**ABOUT THIS EXERCISE**: Copy task, pictures excluded: set down exactly the lines from the one containing "Task: Click the circle mark in the 分級② cell" to the end of the data below.

Stored records:
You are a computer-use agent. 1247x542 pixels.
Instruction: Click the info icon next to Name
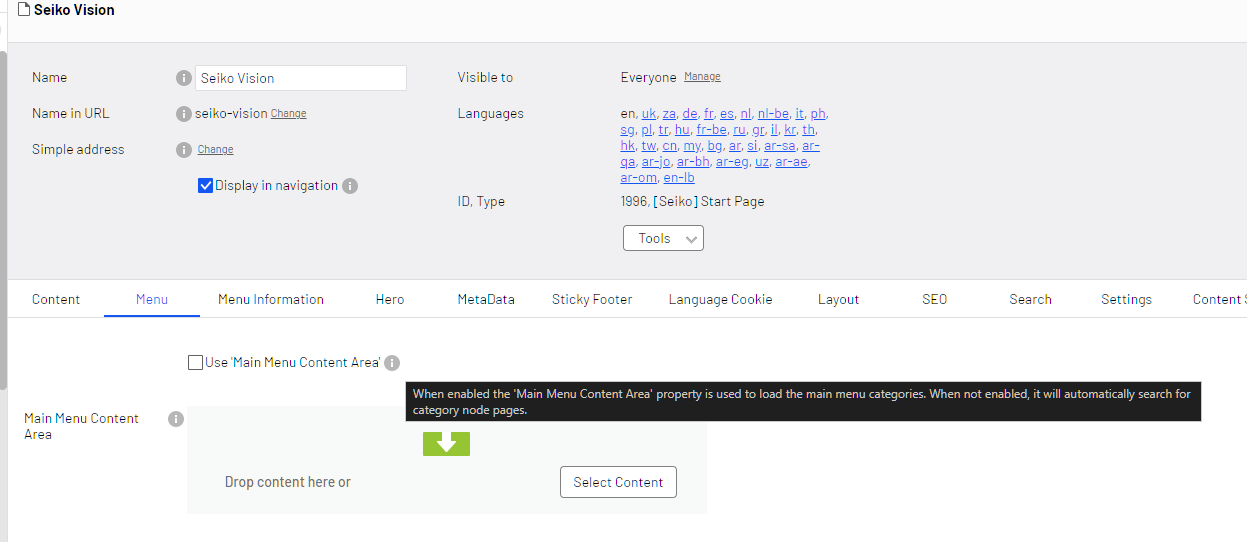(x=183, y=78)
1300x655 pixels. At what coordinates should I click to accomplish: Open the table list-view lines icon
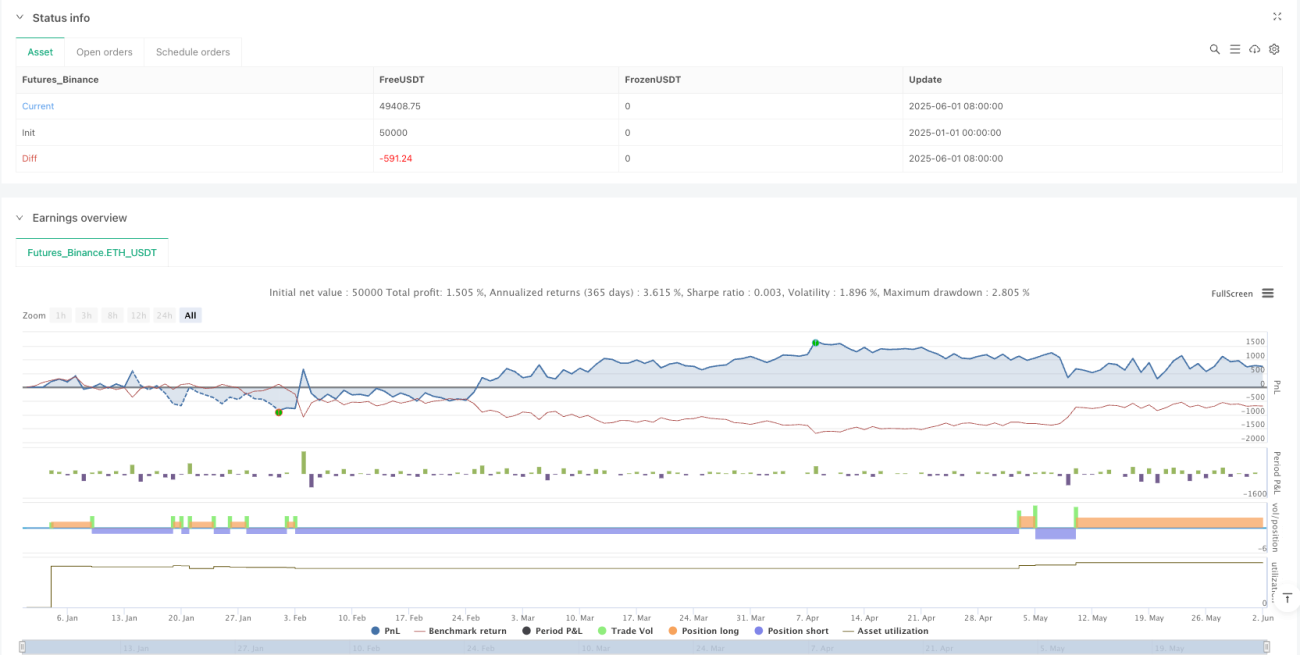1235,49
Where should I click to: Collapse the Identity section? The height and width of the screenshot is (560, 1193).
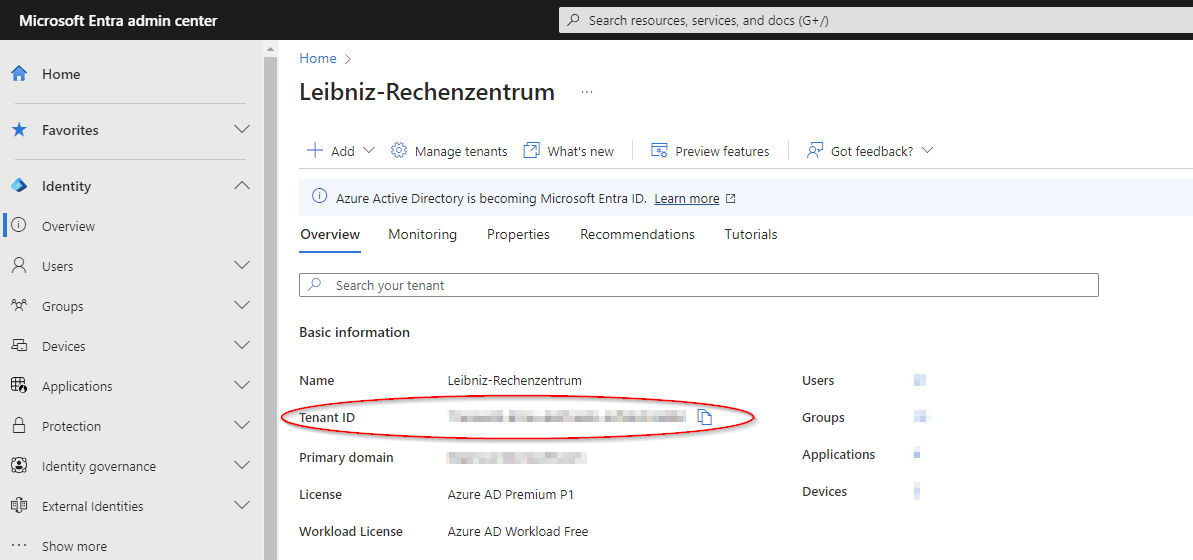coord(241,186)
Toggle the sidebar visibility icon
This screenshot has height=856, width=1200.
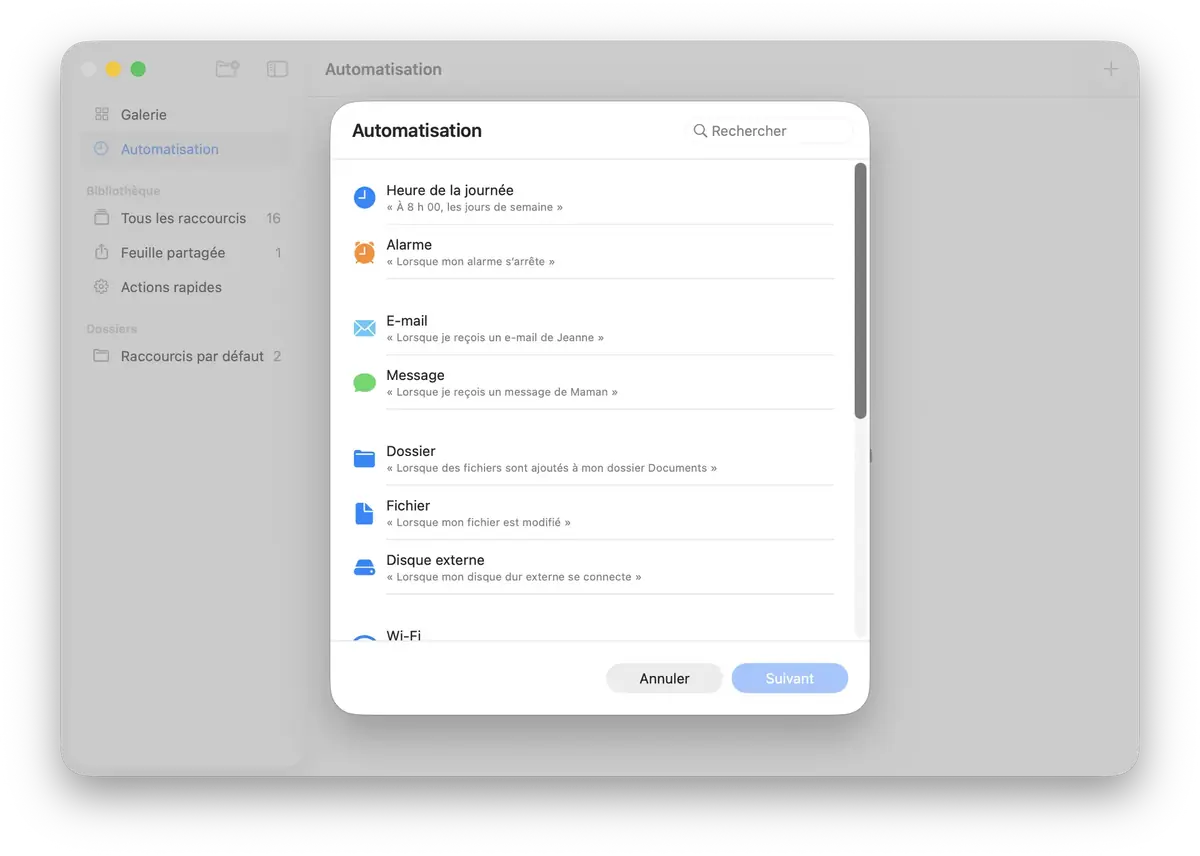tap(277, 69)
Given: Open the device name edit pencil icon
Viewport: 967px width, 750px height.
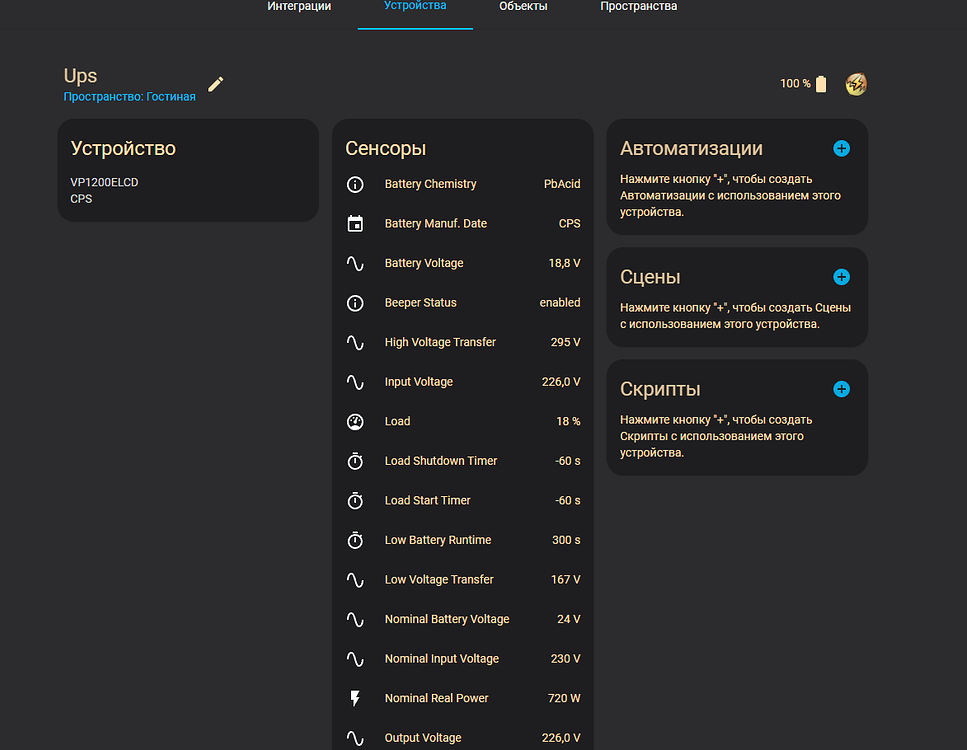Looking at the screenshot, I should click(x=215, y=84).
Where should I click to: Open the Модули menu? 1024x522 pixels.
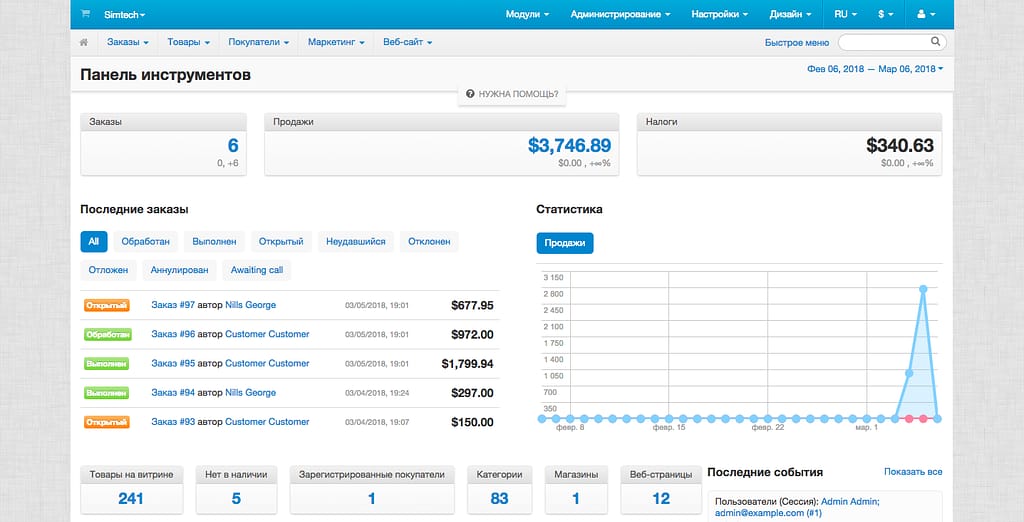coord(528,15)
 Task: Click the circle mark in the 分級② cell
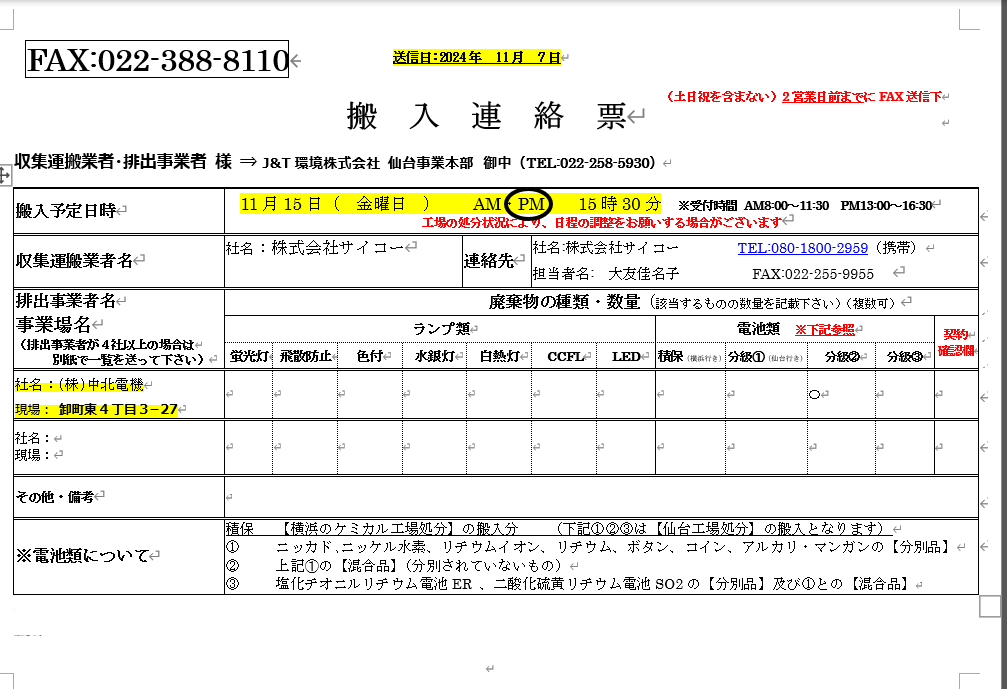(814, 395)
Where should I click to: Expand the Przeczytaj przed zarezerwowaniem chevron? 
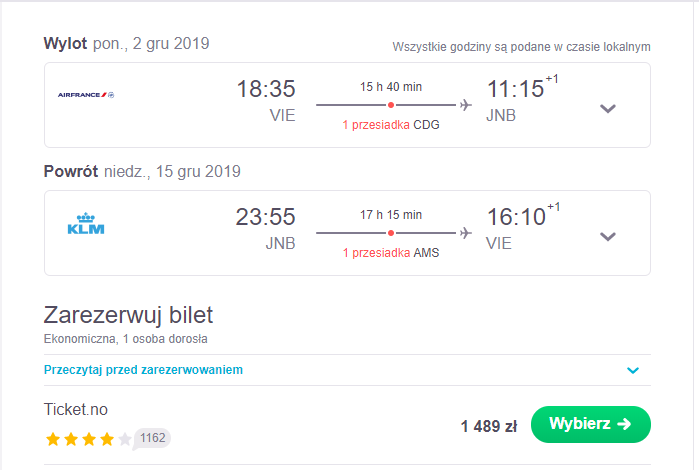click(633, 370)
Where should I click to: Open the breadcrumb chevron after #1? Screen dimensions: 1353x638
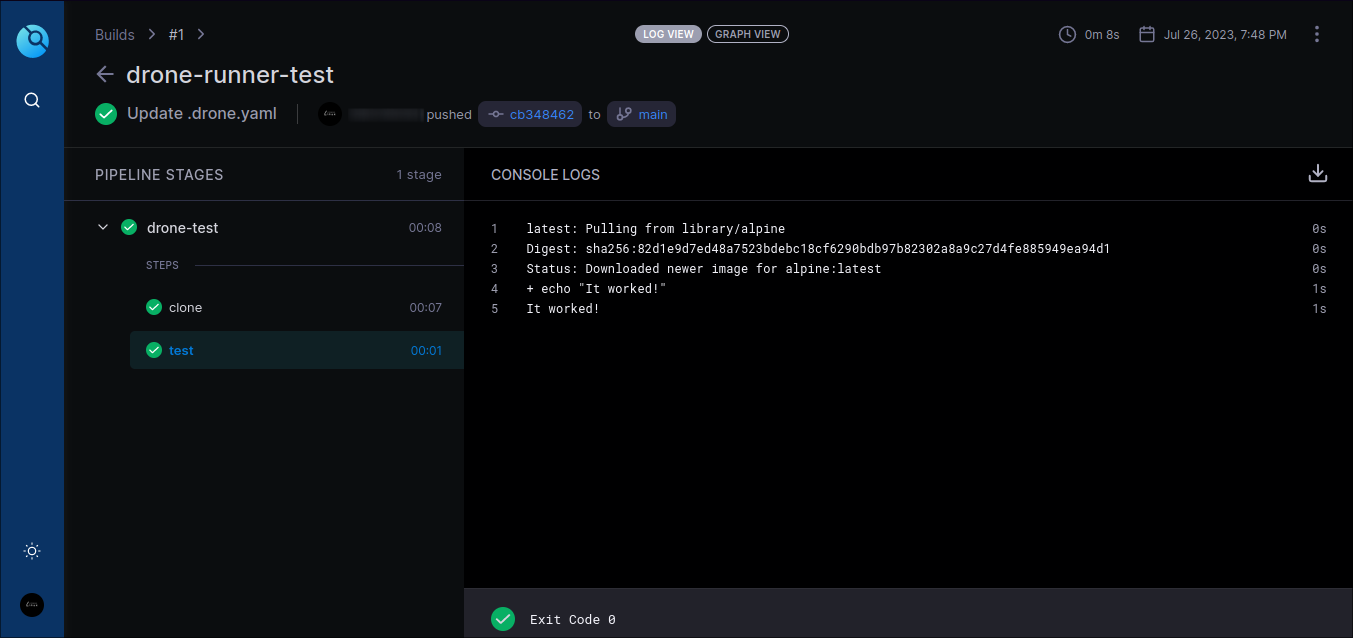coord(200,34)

**EXERCISE RESPONSE**:
 Task: Click the circle mark in the 分級② cell
(814, 395)
Where should I click to: Expand the Przeczytaj przed zarezerwowaniem chevron? 
click(633, 370)
Where should I click to: Open the breadcrumb chevron after #1? Screen dimensions: 1353x638
coord(200,34)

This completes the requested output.